A new virus has had a hand in the deaths of three people in Uganda and Kenya in recent times and was reported by the World Health Organization. This rare and deadly disease is called the Marburg virus and has a direct relation to Ebola.

Those unfortunate enough to be detected with the Marburg virus have an 88 percent chance of fatality, which is extremely high for a sickness.

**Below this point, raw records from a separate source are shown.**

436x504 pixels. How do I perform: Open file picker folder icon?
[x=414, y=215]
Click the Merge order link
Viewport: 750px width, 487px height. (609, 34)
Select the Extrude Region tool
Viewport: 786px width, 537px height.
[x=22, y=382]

Transmission of the Disease

If you are not usually in the presence of bats, then there isn’t much of a reason to worry because the virus is transmitted from the fruit bat called Rousettusaegyptiacus, which is normally found in regions surrounding Egypt. If there is a human affected around you, however, it can be dangerously spread through bodily fluids, or touching surfaces that have had contact with bodily fluids, therefore contaminated.

Symptoms to Look Out For

These symptoms take some time to appear, but when they do, they are heavy and can lead to various degrees of discomfort. From two to 21 days, a person who is infected display some of these symptoms: muscle aches and pains, vomiting, nausea, diarrhea, and gastrointestinal problems. These symptoms lead to severe dehydration and changes in obvious features because of lethargy and low-energy. Along with these symptoms, Marburg virus also causes hemorrhagic fever, which also occurs in patients with the Ebola virus, resulting in profuse bleeding. On top of all of these symptoms, a patient can also develop confusion, irritability, and aggression because of the attack on the central nervous system within the body.

All of these symptoms, specifically a loss of blood, can result in death. This makes the Marburg virus an extremely deadly disease.

The three people who died recently from this disease were from the same family. One had reportedly traveled to Kenya shortly before his decease, making the outbreak possibly extended to a different country.